DOCUMENT TEXT:
Great American Novelist

He's not the richest or most famous. His characters don't solve mysteries, have magical powers, or live in the future. But in his new novel, Richard Yates, Tao Lin shows us the way we live now.

Comments

1
I am not confident of the byline here, my dears. Plus, heavy hand with the Photoshop.
2
Oh. now I get it. Especially with the Photoshop. Sorry to clutter it up here.
3
I'm confused. Is this parody? I can't read it. I mean I literally can't force my way through the sentences past the third paragraph. All I really know is that it makes me want to push Lin into the path of a train, which makes me think it's authentic.
4
Tao Lin's genius is that he has invented being obnoxious. Before him nobody ever did that. Or something.
5
did no one read the Time magazine article on Jonathan Franzen? Great job on the cover parody!
6
I'd even prefer Joaquin Phoenix to this. Is there someone writing for the Sranger who actually believes this is, what, funny? Clever? Anything? All I am able to see is an empty void. And not in a good way.

RAW RECORDS:

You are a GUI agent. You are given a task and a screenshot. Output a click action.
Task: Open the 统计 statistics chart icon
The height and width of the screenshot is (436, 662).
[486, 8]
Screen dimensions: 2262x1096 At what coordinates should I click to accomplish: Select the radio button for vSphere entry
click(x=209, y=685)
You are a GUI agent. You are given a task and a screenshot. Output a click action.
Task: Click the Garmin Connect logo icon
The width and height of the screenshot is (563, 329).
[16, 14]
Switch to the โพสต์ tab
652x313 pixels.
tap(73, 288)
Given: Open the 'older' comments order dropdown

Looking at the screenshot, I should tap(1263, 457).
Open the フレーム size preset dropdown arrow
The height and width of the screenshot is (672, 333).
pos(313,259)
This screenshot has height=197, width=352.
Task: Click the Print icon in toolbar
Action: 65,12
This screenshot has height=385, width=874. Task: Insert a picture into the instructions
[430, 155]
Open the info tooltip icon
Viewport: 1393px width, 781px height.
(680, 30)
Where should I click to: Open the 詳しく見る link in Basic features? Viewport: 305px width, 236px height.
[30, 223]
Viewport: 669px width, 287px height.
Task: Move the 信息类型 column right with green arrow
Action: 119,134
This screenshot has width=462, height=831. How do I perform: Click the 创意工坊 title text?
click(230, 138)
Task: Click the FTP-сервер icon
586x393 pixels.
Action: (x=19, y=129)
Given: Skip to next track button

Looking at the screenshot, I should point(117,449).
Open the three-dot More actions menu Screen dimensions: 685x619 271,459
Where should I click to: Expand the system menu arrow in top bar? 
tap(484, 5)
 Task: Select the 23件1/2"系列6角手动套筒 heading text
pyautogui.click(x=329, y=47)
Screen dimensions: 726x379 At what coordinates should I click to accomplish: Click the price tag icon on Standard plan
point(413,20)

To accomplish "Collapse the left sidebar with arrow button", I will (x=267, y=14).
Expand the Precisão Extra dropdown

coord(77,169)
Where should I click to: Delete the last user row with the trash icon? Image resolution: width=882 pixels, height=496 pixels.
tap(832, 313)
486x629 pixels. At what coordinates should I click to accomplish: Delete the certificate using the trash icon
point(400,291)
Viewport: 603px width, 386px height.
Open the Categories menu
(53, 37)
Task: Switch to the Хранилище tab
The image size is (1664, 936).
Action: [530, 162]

STATED EXERCISE 1: From the Great American Novelist page, output the passage from "He's not the" to "think it's authentic." word for word.
STATED EXERCISE 2: According to the Great American Novelist page, what is the title of Tao Lin's new novel?
STATED EXERCISE 3:
Do the following statements agree with the Great American Novelist page? Answer yes or no for each and quote the words that decide it.
(a) Tao Lin's characters solve mysteries.
(b) One commenter says they can't get through the sentences past the third paragraph.
(c) A commenter mentions a Time magazine article on Jonathan Franzen.
The data that comes after the Great American Novelist page is separate material and has no connection to it.

FULL ANSWER 1:
He's not the richest or most famous. His characters don't solve mysteries, have magical powers, or live in the future. But in his new novel, Richard Yates, Tao Lin shows us the way we live now.

Comments

1
I am not confident of the byline here, my dears. Plus, heavy hand with the Photoshop.
2
Oh. now I get it. Especially with the Photoshop. Sorry to clutter it up here.
3
I'm confused. Is this parody? I can't read it. I mean I literally can't force my way through the sentences past the third paragraph. All I really know is that it makes me want to push Lin into the path of a train, which makes me think it's authentic.

FULL ANSWER 2: Richard Yates

FULL ANSWER 3:
(a) No: "His characters don't solve mysteries"
(b) Yes: "I literally can't force my way through the sentences past the third paragraph."
(c) Yes: "did no one read the Time magazine article on Jonathan Franzen?"